The Russell 2000 has been performing poorly compared to the S&P 500, hitting new low points in relative strength. This means, whether markets are up or down, smaller stocks in the Russell 2000 are generally not doing well. Year-to-date, the Russell 2000 is flat or slightly down, still 18% below its 2021 peak.
While large-cap stocks have generally been rising, this hasn’t helped smaller stocks. We've even seen some inverse small cap ETFs show up in our rankings, indicating that smaller stocks are under more pressure.
Chart of the Week: EXR
The Real Estate sector has been one of the weakest market sectors over the past two years, down about 25% since its peak in 2021. However, some smaller stocks within this sector are showing signs of improvement. This week's highlighted stock is Extra Space Storage (EXR).
- Moving averages: The 50-day moving average (green line) has been below the 200-day moving average (blue line) for two years. But earlier this year, the 50-day MA crossed above the 200-day MA, known as a “golden cross”, indicating a potential long-term trend change.
- Price movements: EXR has been moving sideways but recently broke through the $150 resistance level due to buying pressure.
- Volume confirmation: The upward volume has been strong, confirming price movements. EXR achieved a new 100-day high in the Up-Down volume ratio when it broke short-term resistance.
- Future challenges: There is still resistance around the $164-$170 price level, where recent peaks have occurred, which might challenge further gains.
Bottom Line
Since the start of the month, large tech stocks have been leading the market.

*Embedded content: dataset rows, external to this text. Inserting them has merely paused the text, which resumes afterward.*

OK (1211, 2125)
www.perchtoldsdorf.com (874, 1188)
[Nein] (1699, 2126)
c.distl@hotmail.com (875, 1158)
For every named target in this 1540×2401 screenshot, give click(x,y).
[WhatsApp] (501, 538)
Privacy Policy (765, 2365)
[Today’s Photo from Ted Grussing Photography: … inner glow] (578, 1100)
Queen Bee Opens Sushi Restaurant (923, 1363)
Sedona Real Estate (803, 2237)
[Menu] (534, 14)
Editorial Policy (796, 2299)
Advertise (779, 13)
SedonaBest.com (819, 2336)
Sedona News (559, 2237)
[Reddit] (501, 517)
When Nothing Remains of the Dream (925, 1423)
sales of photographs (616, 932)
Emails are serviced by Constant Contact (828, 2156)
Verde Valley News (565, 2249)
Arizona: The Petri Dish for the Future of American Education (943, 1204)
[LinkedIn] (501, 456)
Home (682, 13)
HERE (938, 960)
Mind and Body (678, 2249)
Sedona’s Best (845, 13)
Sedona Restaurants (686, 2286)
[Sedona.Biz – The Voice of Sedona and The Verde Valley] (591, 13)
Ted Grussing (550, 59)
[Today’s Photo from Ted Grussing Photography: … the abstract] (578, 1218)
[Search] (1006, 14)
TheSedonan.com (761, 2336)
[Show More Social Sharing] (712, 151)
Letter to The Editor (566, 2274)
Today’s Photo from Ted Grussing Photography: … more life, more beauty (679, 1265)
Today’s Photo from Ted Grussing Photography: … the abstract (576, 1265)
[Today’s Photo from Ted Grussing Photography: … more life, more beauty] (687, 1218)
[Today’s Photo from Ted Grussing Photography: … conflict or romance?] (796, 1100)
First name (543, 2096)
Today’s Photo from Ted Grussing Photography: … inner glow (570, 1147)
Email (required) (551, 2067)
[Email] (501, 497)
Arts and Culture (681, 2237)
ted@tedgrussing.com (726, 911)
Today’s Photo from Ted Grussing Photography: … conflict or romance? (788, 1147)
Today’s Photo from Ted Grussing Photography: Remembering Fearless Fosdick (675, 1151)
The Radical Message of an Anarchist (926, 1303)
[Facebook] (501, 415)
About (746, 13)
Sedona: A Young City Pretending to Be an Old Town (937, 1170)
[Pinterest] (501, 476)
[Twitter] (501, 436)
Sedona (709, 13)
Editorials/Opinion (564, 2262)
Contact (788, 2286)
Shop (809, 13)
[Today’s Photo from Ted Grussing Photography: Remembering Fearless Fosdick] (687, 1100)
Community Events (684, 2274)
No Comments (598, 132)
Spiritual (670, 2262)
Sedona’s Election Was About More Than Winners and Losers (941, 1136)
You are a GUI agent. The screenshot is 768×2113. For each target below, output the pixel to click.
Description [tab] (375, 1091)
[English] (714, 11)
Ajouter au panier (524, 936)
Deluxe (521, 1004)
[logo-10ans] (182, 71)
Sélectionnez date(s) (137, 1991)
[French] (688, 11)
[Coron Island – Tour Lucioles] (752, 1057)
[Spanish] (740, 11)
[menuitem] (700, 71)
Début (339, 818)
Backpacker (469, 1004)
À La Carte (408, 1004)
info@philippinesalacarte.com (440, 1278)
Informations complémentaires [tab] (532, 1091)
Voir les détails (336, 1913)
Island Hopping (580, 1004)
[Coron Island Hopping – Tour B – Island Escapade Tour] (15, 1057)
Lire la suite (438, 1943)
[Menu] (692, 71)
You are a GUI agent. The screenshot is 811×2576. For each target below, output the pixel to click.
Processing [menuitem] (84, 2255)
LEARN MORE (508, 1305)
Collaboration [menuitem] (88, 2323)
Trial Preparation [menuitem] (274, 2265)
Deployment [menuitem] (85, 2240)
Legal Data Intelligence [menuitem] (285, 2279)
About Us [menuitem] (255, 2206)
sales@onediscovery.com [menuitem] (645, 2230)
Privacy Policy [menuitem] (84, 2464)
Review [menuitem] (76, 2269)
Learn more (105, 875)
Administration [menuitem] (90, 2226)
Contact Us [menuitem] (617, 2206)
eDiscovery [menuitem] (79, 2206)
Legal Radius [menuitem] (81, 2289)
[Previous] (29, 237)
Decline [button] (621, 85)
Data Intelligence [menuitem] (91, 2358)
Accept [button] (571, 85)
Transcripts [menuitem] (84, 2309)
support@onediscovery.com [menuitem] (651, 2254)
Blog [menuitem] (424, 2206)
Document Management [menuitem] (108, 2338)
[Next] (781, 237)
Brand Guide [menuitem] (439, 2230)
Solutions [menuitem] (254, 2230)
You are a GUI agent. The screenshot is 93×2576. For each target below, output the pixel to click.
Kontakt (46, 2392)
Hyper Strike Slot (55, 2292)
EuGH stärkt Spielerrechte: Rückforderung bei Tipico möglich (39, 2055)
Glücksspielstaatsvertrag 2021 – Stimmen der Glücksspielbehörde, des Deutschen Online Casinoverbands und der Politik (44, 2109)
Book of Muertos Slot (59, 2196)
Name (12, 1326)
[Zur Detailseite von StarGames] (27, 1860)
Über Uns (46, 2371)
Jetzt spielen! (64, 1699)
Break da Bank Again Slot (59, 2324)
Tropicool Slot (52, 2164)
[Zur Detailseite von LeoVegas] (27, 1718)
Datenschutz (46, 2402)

However, there's a negative divergence between the S&P 500 and overall market breadth, meaning most stocks are declining while the market is going up.
Small-cap stocks have continued to perform poorly, signaling an unhealthy market. Normally, we would expect these smaller stocks to also do well if the market was truly healthy. This has not been the case, as small caps are flat while large caps are up around 10% this year.
While the Real Estate sector remains weak, some small-cap real estate stocks are showing signs of turning things around.
The real takeaway here is that recent market gains are primarily driven by a few large tech companies. If these companies continue to do well, the market will follow. However, if they start to struggle and smaller companies do not pick up the slack, we could see a shaky market ahead. This has yet to happen, but it remains a growing concern.